Gene Sharing and Evolution: The Diversity of Protein Functions

  • Joram Piatigorsky
Harvard University Press, 2007 336 pp., hardcover, $60.00 ISBN 0674023412 | ISBN: 0-674-02341-2

About twenty years ago Joram Piatigorsky coined the term 'gene sharing' to describe the situation when the same protein fulfils at least two markedly different functions; that is, different functions share the same gene. The first and most striking examples of gene sharing came from his studies on crystallins of the eye lens: these major water-soluble structural proteins of the transparent lens are responsible for refraction, but they are also expressed in lower amounts in other tissues of the same organism, where they have important nonrefractive, enzymatic roles.

Although all major textbooks of molecular evolution dedicate a section to gene sharing, a PubMed search with this term retrieves just a few dozen publications, the majority of which describe lens crystallins. It would be premature, however, to conclude that gene sharing is a rare phenomenon restricted to crystallins. In his new book Piatigorsky systematically explores the multifunctionality of proteins and argues that it is the rule rather than the exception.

Obviously, the generality of gene sharing, if valid, would have a huge impact on many aspects of molecular evolution. For example, in classical evolutionary biology it is frequently assumed that gene duplication usually precedes the evolution of new protein function, whereas studies on the evolution of gene sharing support the notion that functional diversity of a protein may exist before gene duplication. To be able to assess how this general theory of gene sharing might change current views of molecular evolution, the first three chapters of the book summarize basic principles of molecular evolution. The first chapter discusses, among other things, the role of gene duplication in the evolution of new functions and mechanisms for diversifying gene functions. The second chapter focuses on functional shifts and preadaptation, whereas the third chapter reviews the evolution of the gene concept.

Although the definition of gene sharing (“a process that expands the number of molecular functions that are performed by a polypeptide”) is repeated and rephrased often, some ambiguity remains, as the definition of function is not always clear. Piatigorsky points out that “Jensen was a pioneer in considering multifunctionality of individual proteins by emphasizing substrate ambiguity of enzymes.” If we equate substrate ambiguity of enzymes (very general among proteases) with multifunctionality, which in turn we equate with gene sharing, then we would come to the conclusion that proteases could be better examples of gene sharing than crystallins. Similarly, reference to the role of the multitude of protein-protein interactions in the many functions displayed by individual proteins highlights the problems associated with the definition of function. The chapters that discuss examples of gene sharing illustrate that this term is used both in a narrower sense (when the different functions of a protein exploit different molecular mechanisms) and in a broader sense (when different functions of a protein are associated with similar molecular mechanisms but different partners).

The most clear-cut, prototypical examples of gene sharing—the crystallins—are discussed in the fourth chapter.

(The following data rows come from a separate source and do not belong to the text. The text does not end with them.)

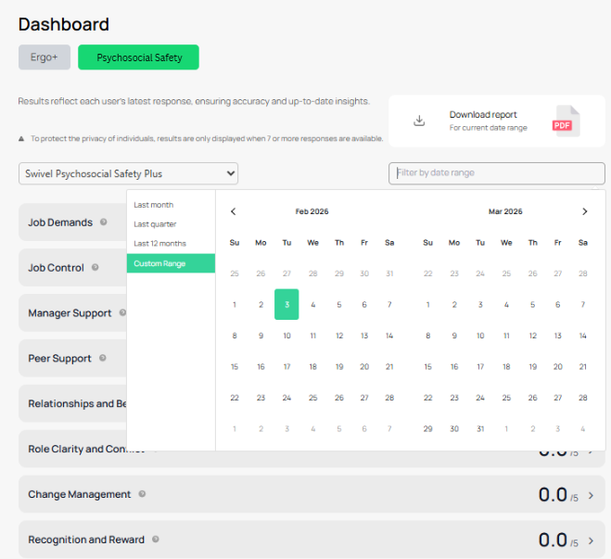Viewport: 611px width, 559px height.
Task: Select the Psychosocial Safety tab
Action: (x=138, y=57)
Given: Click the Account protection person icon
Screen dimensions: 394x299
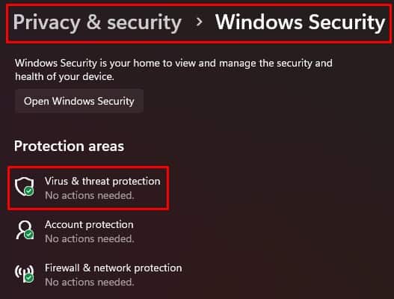Looking at the screenshot, I should [25, 229].
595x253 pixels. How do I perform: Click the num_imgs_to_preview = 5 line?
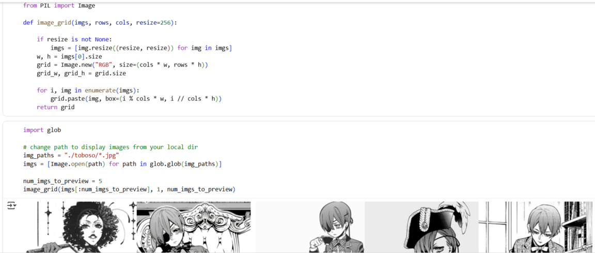[62, 181]
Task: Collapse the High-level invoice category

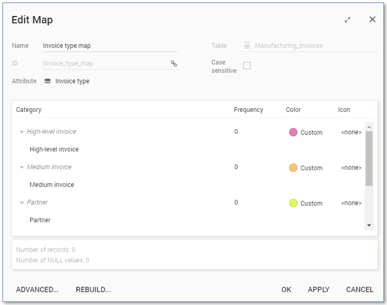Action: [21, 132]
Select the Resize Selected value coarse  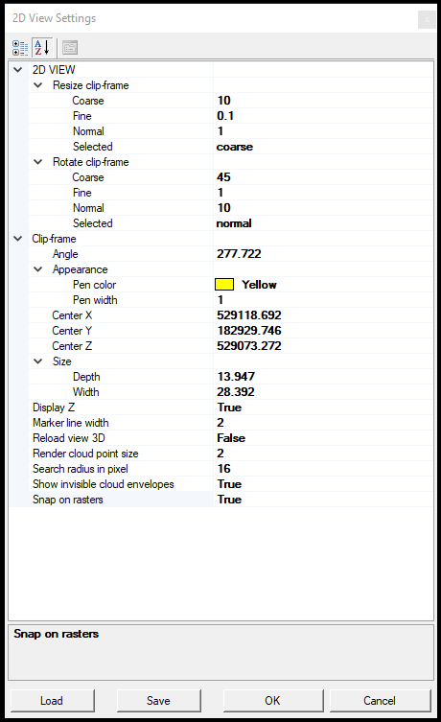click(x=323, y=147)
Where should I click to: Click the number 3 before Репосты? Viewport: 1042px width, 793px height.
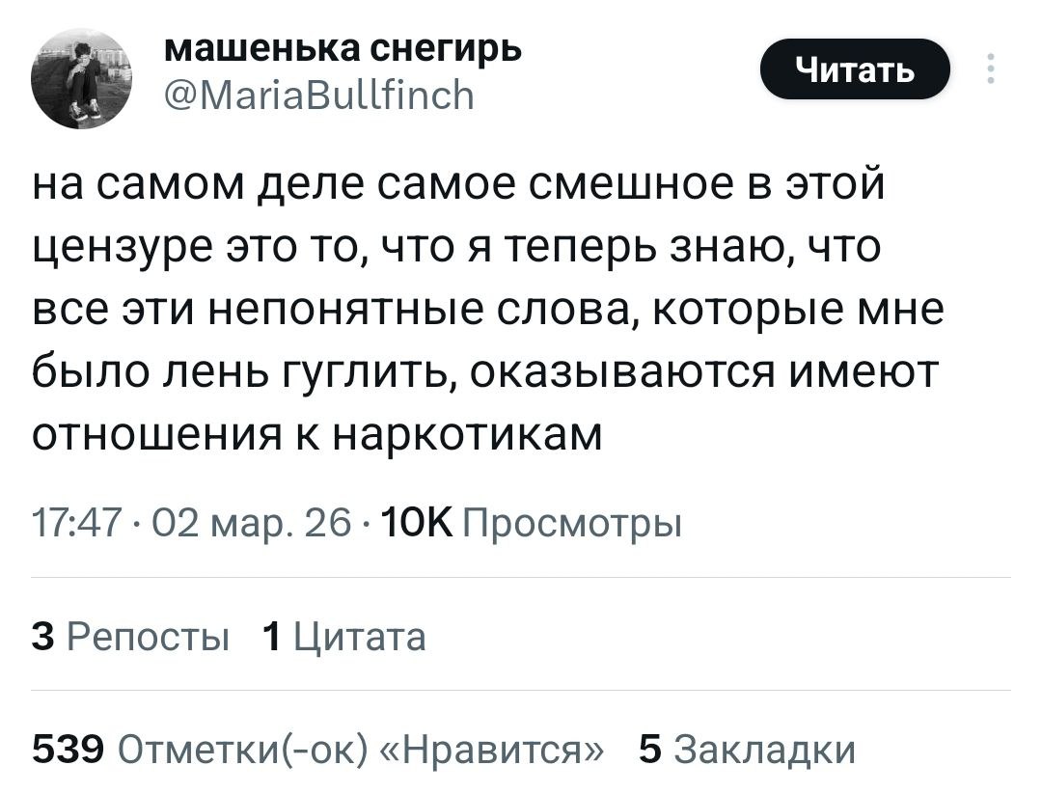point(42,637)
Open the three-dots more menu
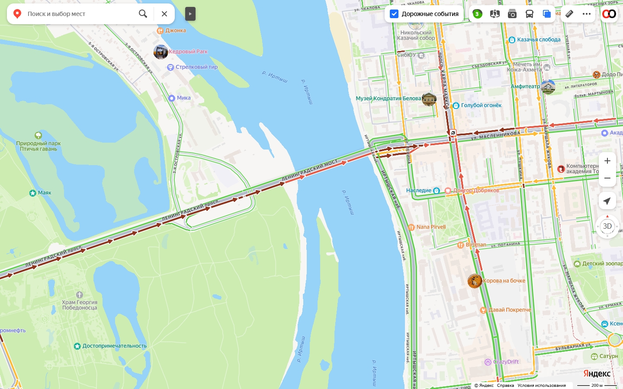 [x=587, y=14]
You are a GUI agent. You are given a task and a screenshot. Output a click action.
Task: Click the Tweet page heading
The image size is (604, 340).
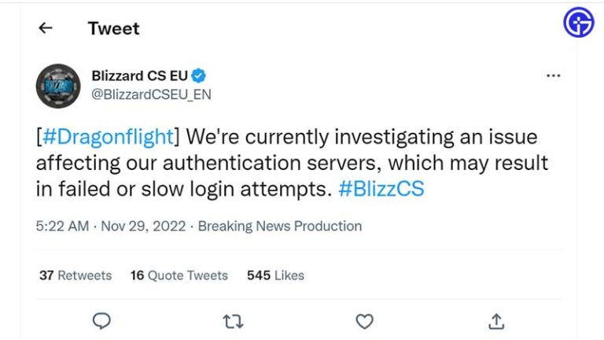[113, 28]
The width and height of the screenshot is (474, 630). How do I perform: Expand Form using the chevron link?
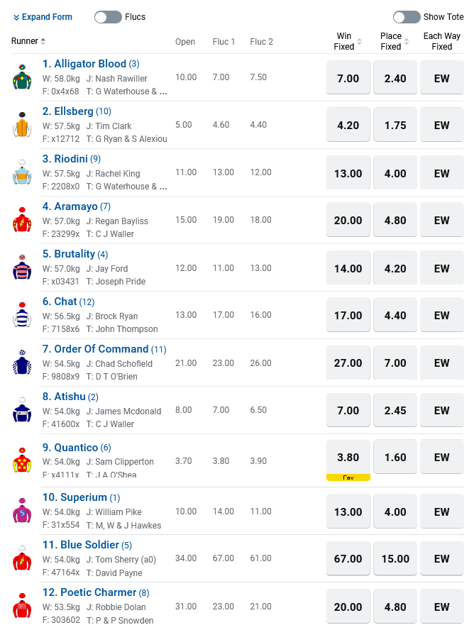pyautogui.click(x=43, y=17)
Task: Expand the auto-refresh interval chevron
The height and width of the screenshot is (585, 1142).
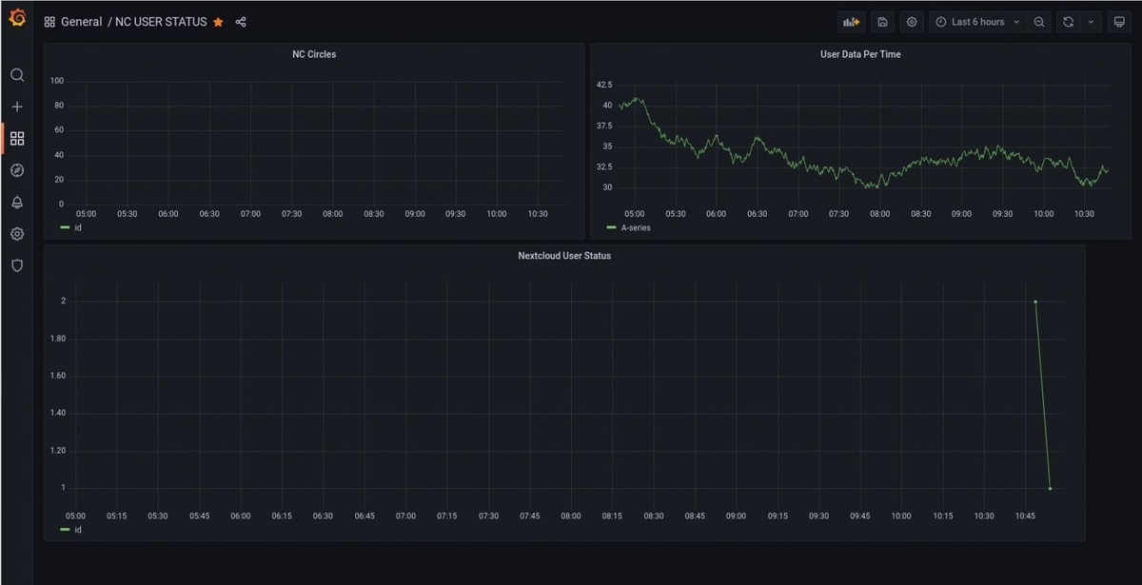Action: 1089,21
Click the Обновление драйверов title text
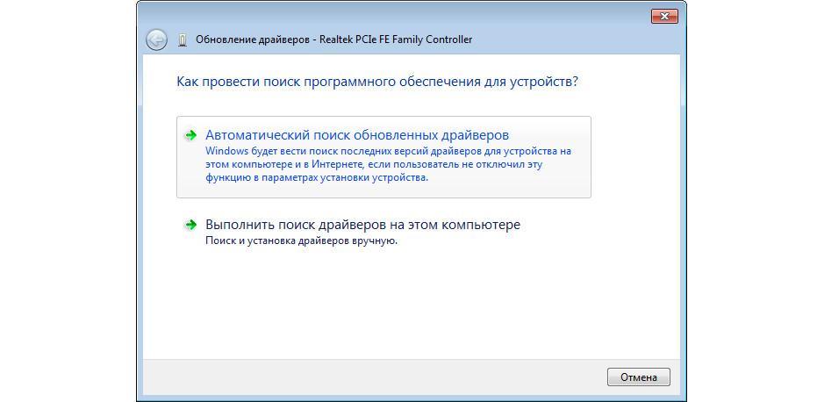817x402 pixels. [253, 39]
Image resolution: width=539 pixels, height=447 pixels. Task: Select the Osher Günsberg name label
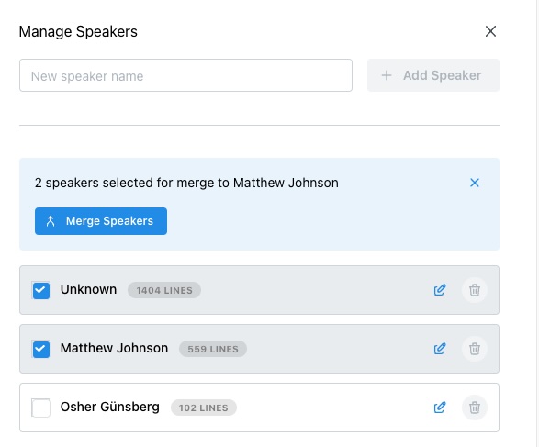click(109, 407)
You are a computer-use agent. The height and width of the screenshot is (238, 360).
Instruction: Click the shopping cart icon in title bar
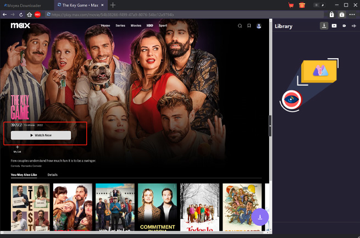click(291, 5)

It provides an enjoyable description of the biology and evolution of diverse eyes and lenses and the role of crystallins in determining the optical properties of the lens. Crystallins are long-lived soluble proteins that have strictly structural roles inasmuch as they ensure transparency and high refractive index of the lens. The molecular mechanism of their optical function is based on their exceptional solubility and stability at high concentration. On the other hand, the function of the enzymatic crystallins in other tissues (where they fulfill metabolic roles) is based on their catalytic activity. The chapter surveys the diverse lens crystallins, provides compelling evidence for gene sharing and shows that a surprising number of proteins have biophysical properties that enable them to fulfill an optical role in the lens in different taxonomic groups.

The examples in the sixth chapter are intended to illustrate that multifunctionality (and gene sharing) is a common feature of proteins. The chapter discusses the multitude of interactions of hexokinase, citrate synthase, and other enzymes and cellular constituents to demonstrate that through these interactions they fulfill multiple functions. If we accept such a broad definition of multifunctionality and gene sharing, then it is quite clear that gene sharing is widespread. Xanthine oxidoreductase, however, qualifies as a case of gene sharing even in the narrower sense of the term. This is a housekeeping enzyme that catalyzes the oxidation of hypoxanthine to xanthine in many tissues, but in milk fat droplets of mammals it has primarily a structural role as a membrane-associated protein involved in milk fat droplet secretion.

In summary, Piatigorsky's book convincingly argues that most proteins perform a variety of different functions, and that the generality of protein multifunctionality sheds new light on the principles of molecular evolution. Accordingly, this stimulating book is highly recommended to those interested in molecular evolution. Ironically, if readers are convinced that gene sharing is a widespread phenomenon, valid for all proteins that are involved in more than one cellular process, the inflation of the term would actually deprive it of much of its power. It seems more likely that gene sharing will continue to be used in its original, narrower sense.